I also want to echo Andrew’s prayer… though for now I feel I probably have to start with the second sentence:
Thanks God, for letting me do what is in my heart to do, these 20 years. Thanks that i am still standing, my kids still love me and my wife still talks to me. Thanks that even though i dont have the energy or the time or the radical enthusiastic craziness i used to have when i was younger, that you still like me and have use for me. Help me figure out what to do with these next 20 years, so that i dont waste them, so that i will worker smarter and find more enjoyment in what my hands find to do. Amen.
wow – i cant believe you read every word . ..
i find it amazing that we have so much in common. It was a team of Open Door Missionaries from Norway (we hung with them and played soccer against them in Austria) that gave me Brother Andrew’s book and got me hooked
we need to talk . . and you DO owe me a beer
I read God’s Smuggler in Macau, just before entering China the first time. Rather than have that particular book in my luggage, I mailed it back to myself from there before we entered China.
I’ll be happy to pay up on the beer… but geography is a killer sometimes! Well, seeing how you seem to get around a fair bit, it may just happen. “God of heaven, grant an opportunity for Andrew and I to sit together and quaff a few pints of beer.” And for the record, I’ve no doubt of a merciful loving God who would delight in answering this prayer!
In blogging I’ve found that a lot of things that people felt were unique to them have found resonance either me resonating with them or them with me… very cool about the Internet and how it creates community. I remember people being afraid of it because they thought it was an antisocial pursuit… au contraire! On point, “Friendship is born at that moment when one person says to another: ‘What!

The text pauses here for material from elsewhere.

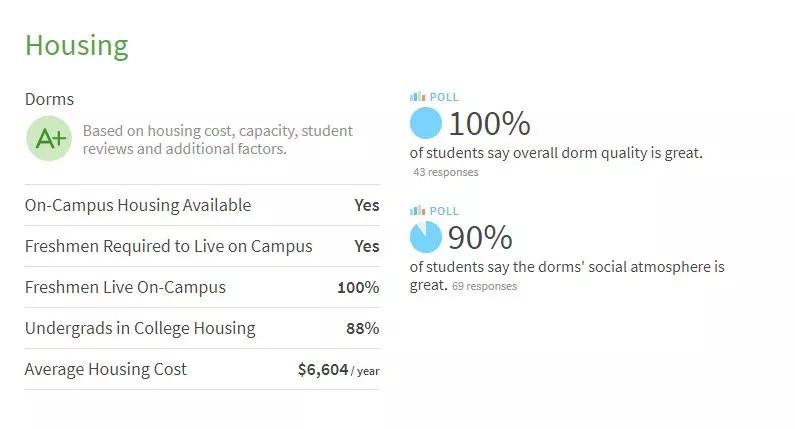Click the 100% full pie chart icon
795x429 pixels.
click(x=426, y=123)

You, too? Thought I was the only one.'” — C.S. Lewis
“…That was 16 years ago, and we never went. Now I’m reading Andrew’s celebration of 20 years and wondering what might have been for us. Don’t get me wrong, we engaged with all that we felt God put before us over those years, and I don’t at all consider it wasted… but there’s still something in me that just never quite got satiated…”
And therein lies the very thoughts that led Wendy & I to our current posture. Our story is so similar to yours it’s eery. We’ve been on the fringes of YWAM since 1989, always thinking and saying to each other how YWAM was definitely in our future, but until 2005, we had not done anything proactive about it.
Like you, I don’t consider the past 16 years a waste, and we’ve certainly been a part of numerous faith-risks in church-planting and short-term missions, but the desire to be involved with YWAM has not gone away nor been satiated, and so we now embark on a faith journey with a whole truckload of “we don’t know’s” ahead of us.
If it helps, remember that our eldest is 16, and she’s totally excited about YWAM with our family — she said something today about “it’s more exciting being a Christian when you HAVE to step out in faith. Otherwise, it’s boring.” Jo came with me to the Dominican Republic in March — her first-ever foreign mission experience. To use the phrase, the trip “ruined her for the ordinary”, and if I can pass on or model anything for my kids, living a faith-risk existence is what I’d like it to be.